[Its.an.education.project] Fwd: Its.an.education.project curiosity

Sun May 18 19:53:03 CEST 2008

Hi List,

I sent this to Marco, off-list, as a curiosity (I'm not currently  
subscribed to its.an.education.project so please cc me if needed).  
It's basically a self organising map (SOM) visualisation of the new  
list activity up to a day or two ago (more description of the  
visualisation technique in my email below). Here's a link to the image:

	http://garycmartin.com/som/2008-May-its-an-education-project-list-som.jpg

I was trying to get an idea for the topics being covered here without  
burning my time by reading all of the archive, but if folks find it of  
some use I could automate the process.
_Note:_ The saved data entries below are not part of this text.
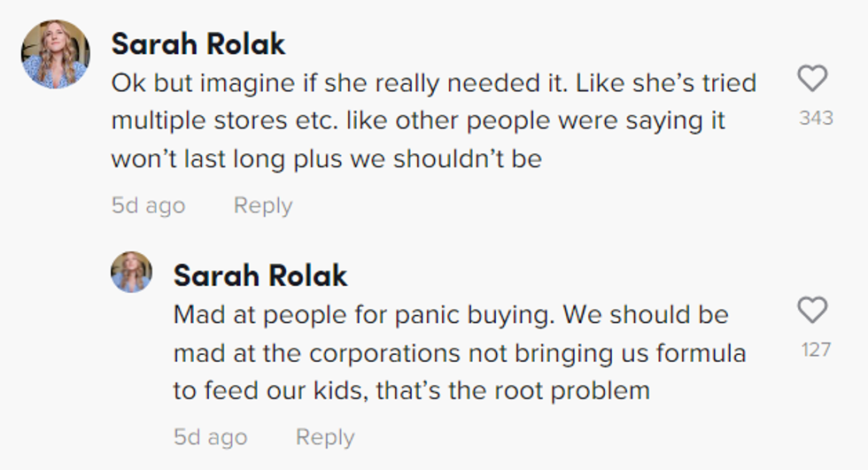This screenshot has width=868, height=470.
Task: Click the line starting "Mad at people"
Action: (450, 315)
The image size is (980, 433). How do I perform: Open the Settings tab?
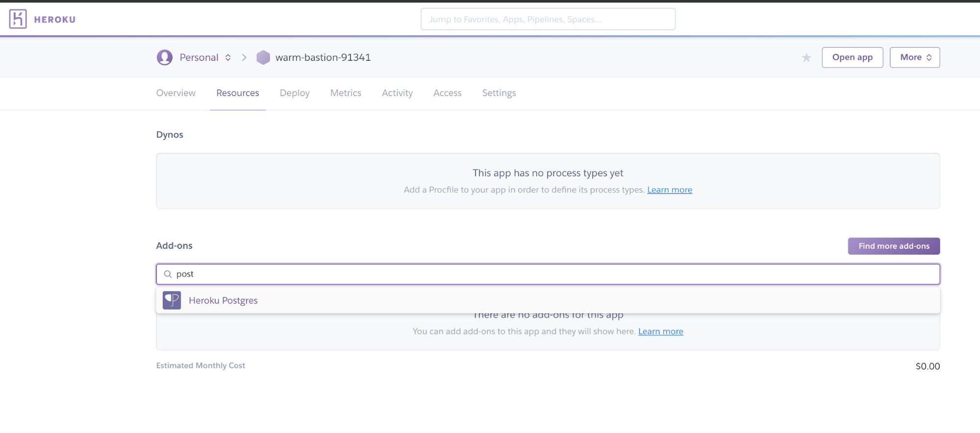(x=499, y=93)
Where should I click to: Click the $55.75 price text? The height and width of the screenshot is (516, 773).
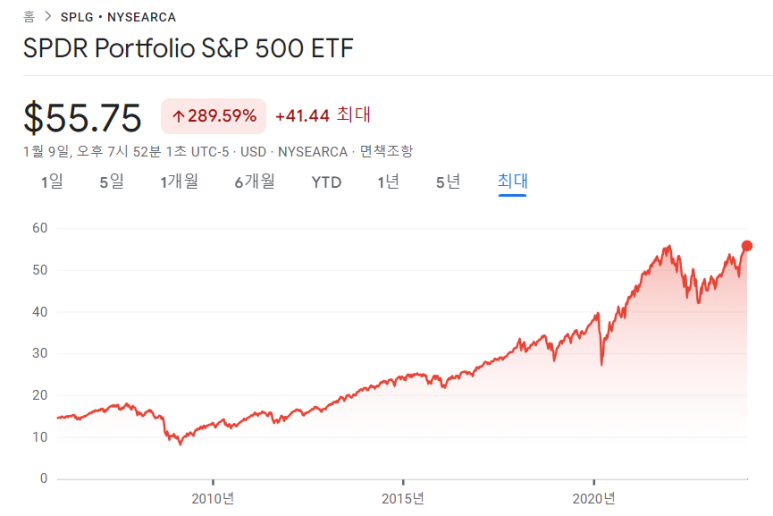click(x=82, y=117)
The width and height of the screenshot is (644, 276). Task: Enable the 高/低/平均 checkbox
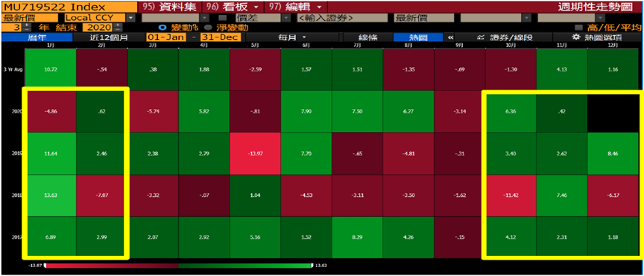(x=578, y=28)
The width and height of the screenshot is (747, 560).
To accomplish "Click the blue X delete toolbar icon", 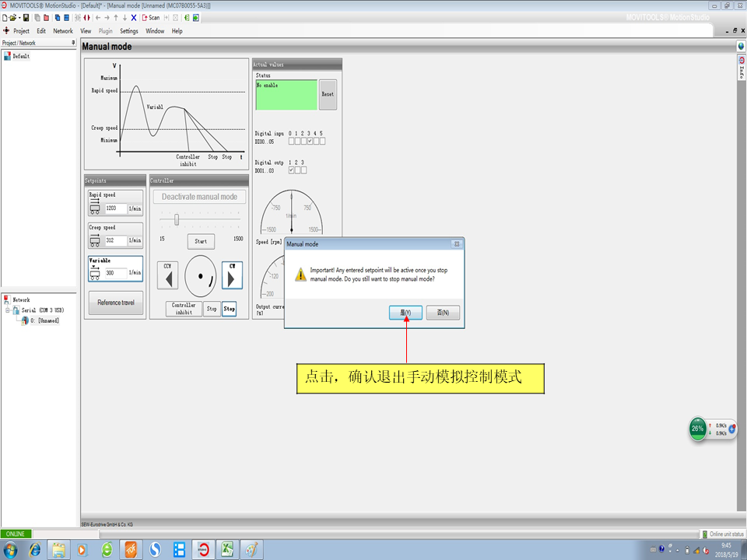I will pyautogui.click(x=134, y=17).
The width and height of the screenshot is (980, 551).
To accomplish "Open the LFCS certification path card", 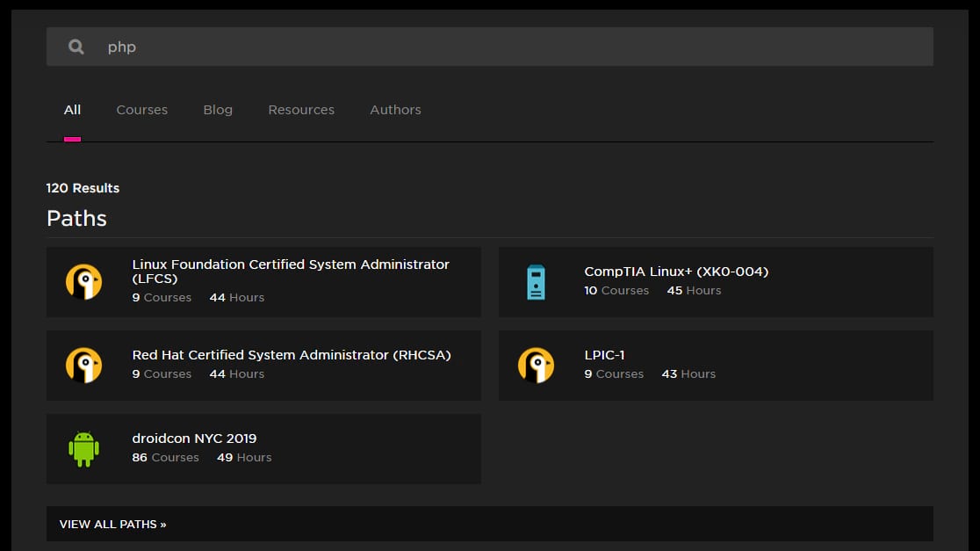I will [x=263, y=281].
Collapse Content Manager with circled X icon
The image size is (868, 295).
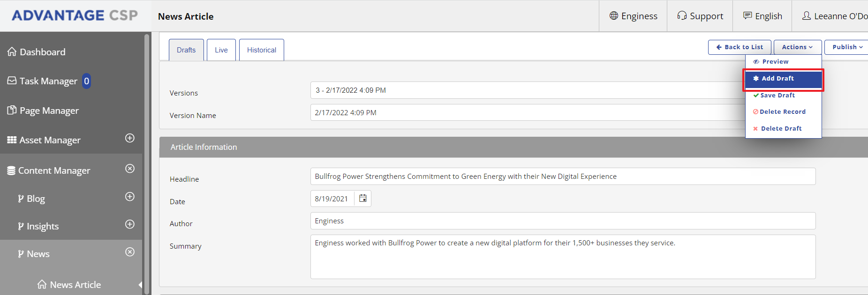coord(130,169)
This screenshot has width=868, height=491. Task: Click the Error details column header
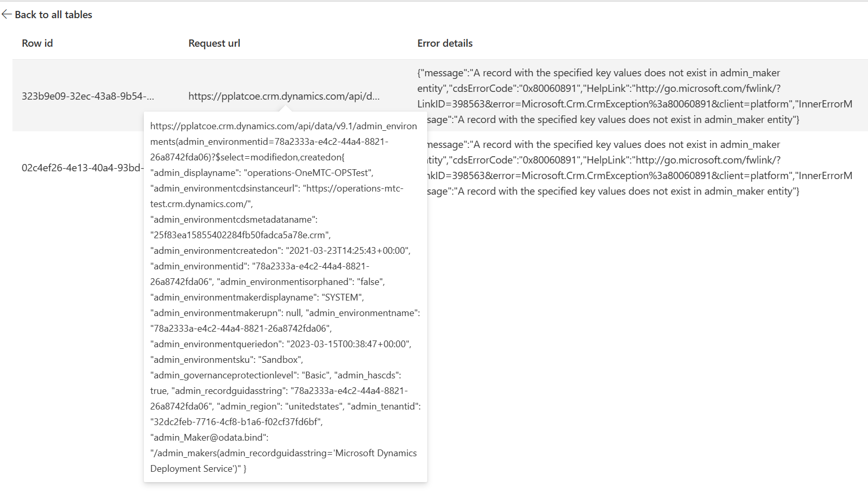coord(444,43)
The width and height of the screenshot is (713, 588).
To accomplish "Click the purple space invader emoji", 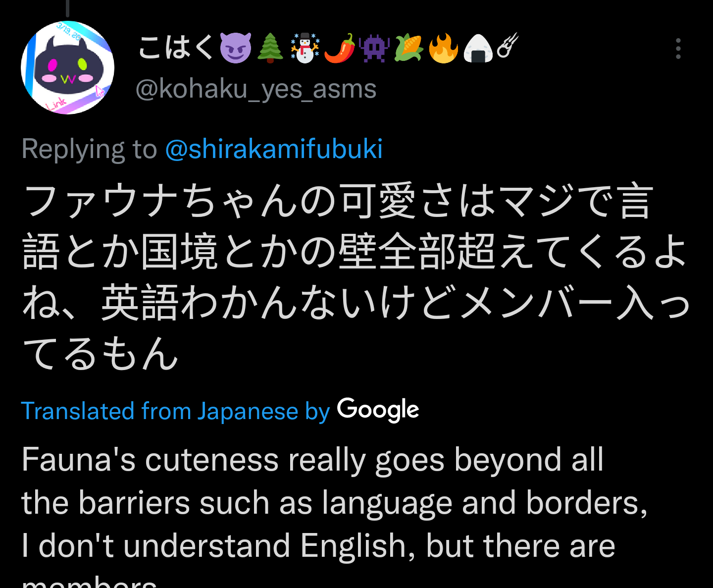I will 374,48.
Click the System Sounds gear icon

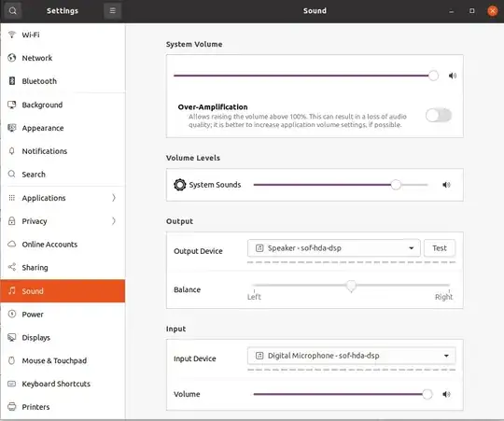180,185
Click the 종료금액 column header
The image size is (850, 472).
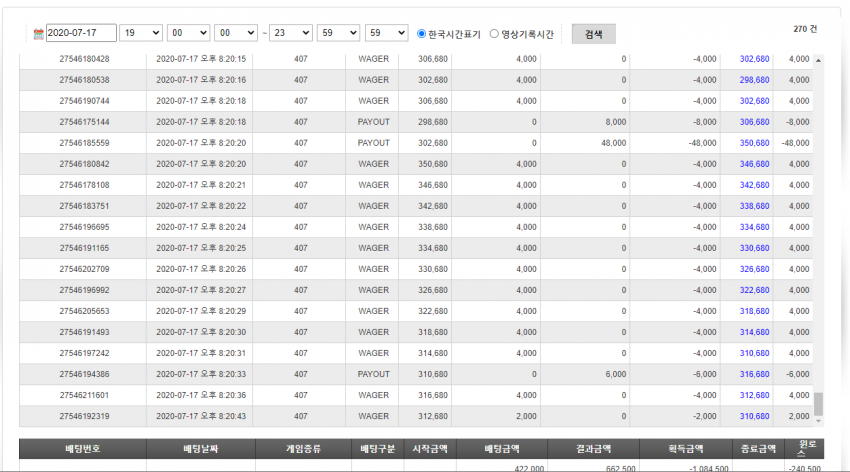coord(758,449)
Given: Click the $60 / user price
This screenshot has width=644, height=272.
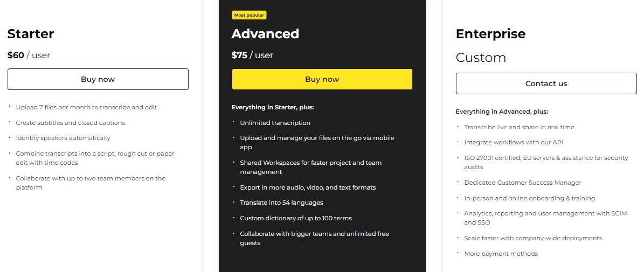Looking at the screenshot, I should (x=29, y=55).
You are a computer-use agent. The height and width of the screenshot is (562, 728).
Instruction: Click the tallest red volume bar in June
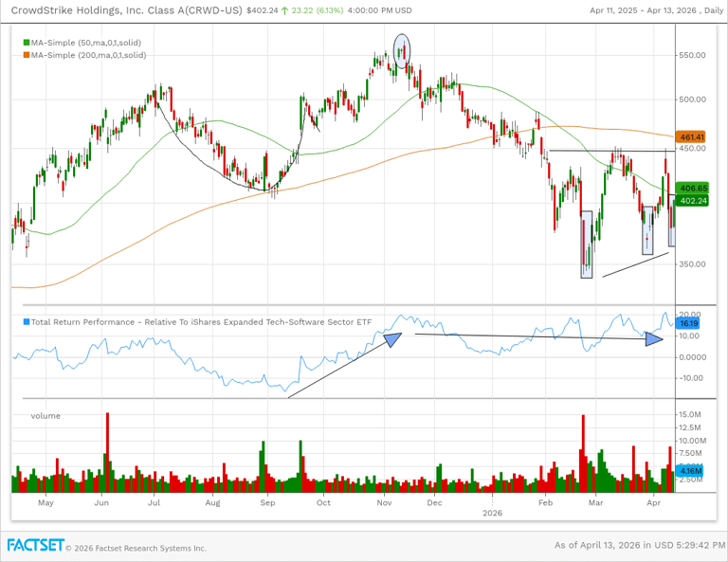point(107,452)
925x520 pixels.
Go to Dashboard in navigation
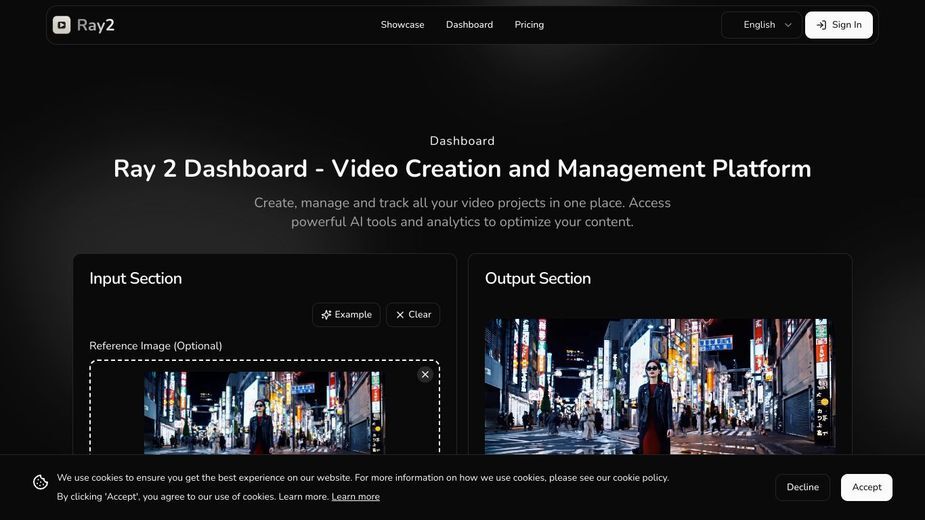[x=470, y=25]
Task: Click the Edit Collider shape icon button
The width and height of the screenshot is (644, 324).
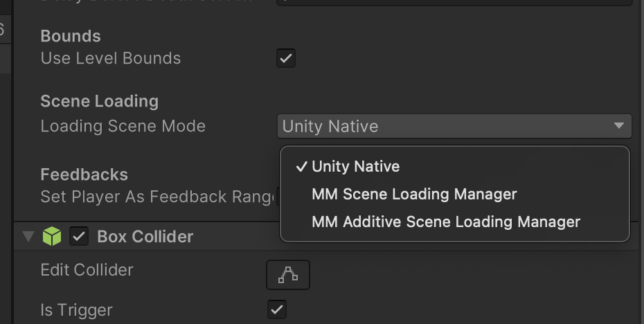Action: click(288, 275)
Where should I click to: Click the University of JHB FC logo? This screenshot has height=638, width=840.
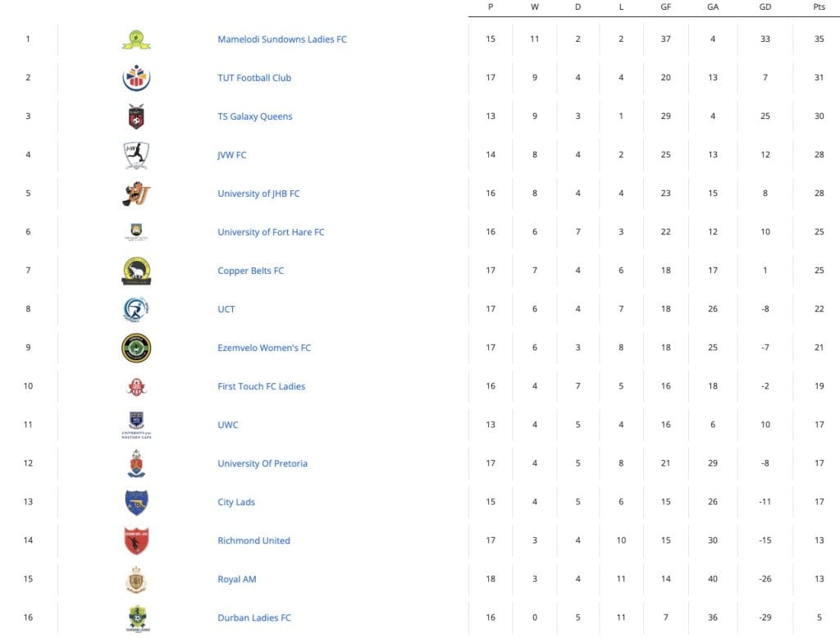click(x=136, y=194)
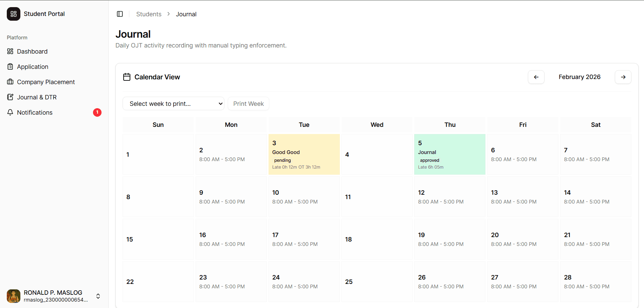Click the Ronald P. Maslog profile avatar
The width and height of the screenshot is (644, 308).
pos(14,296)
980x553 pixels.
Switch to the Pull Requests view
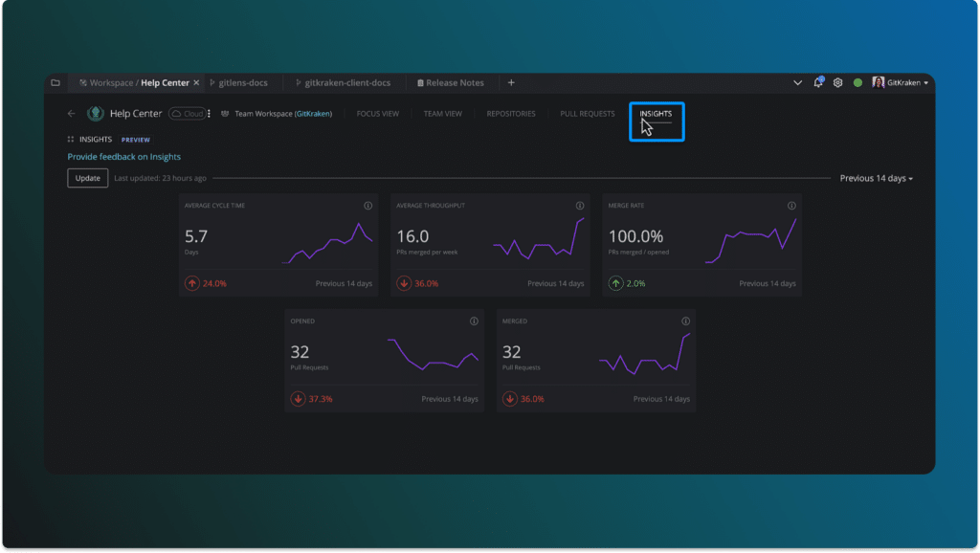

Perhaps monthly/weekly list  
views, wiki content, etc?

--Gary

Begin forwarded message:

> This is very nice! I'd actually post it on the list, you don't need to
> be subscribed to do so...
>
> Cheers,
> Marco
>
> On Sat, May 17, 2008 at 5:42 AM, Gary C Martin  
> <gary at garycmartin.com> wrote:
>> Hi Marco,
>>
>> Just a random aside, didn't want to post formally as this is just a  
>> rough,
>> but though you might find it vaguely interesting/curious.
>>
>> I recently noticed the its.an.education.project, but I'm reticent  
>> to join
>> yet another list that potentially another set of distracting rants  
>> or a
>> talking shop – be they good or bad, my opinion reading bandwidth is  
>> pretty
>> saturated now with the existing lists... Anyway, I've been working  
>> on a Self
>> Organising Map (SOM) that uses a geographic like landscape metaphor  
>> for
>> visualisation***, and recently hooked up a text front end for  
>> extracting
>> word distance metrics from bodies of text – I've been testing it on  
>> works of
>> literature from Project Gutenberg up to now, but have wanted to try  
>> it on
>> bulk mail feeds for a while.
>>
>> *** Code is all Python/PIL but too CPU intensive for an XO, though  
>> it might
>> make nice visual index/content pages for wiki content and such,  
>> with URL
>> links...
>>
>> The SOM acts as a kind of spacial summariser visualisation of the  
>> content,
>> where height indicates strong connections between terms, proximity
>> represents term association, and label size is a rough guide to basic
>> frequency of the term. Now there are many "correct" maps for the  
>> same set of
>> data, each generation will usually settle into a slightly different  
>> set of
>> local minima, but the associations are no less valid for each.
>>
>> It's currently picking the top ~200 terms by frequency, after  
>> removing
>> linguistic junk words. Here's the map that generated for the
>> Its.an.education.project May archives, as of yesterday. Note that  
>> the map is
>> continuous (wraps around North/South and East/West, surface of a  
>> torus
>> actually).
>>
>> Probably just a curiosity, but might be more useful on your disk  
>> than mine.
>>
>> --Gary
>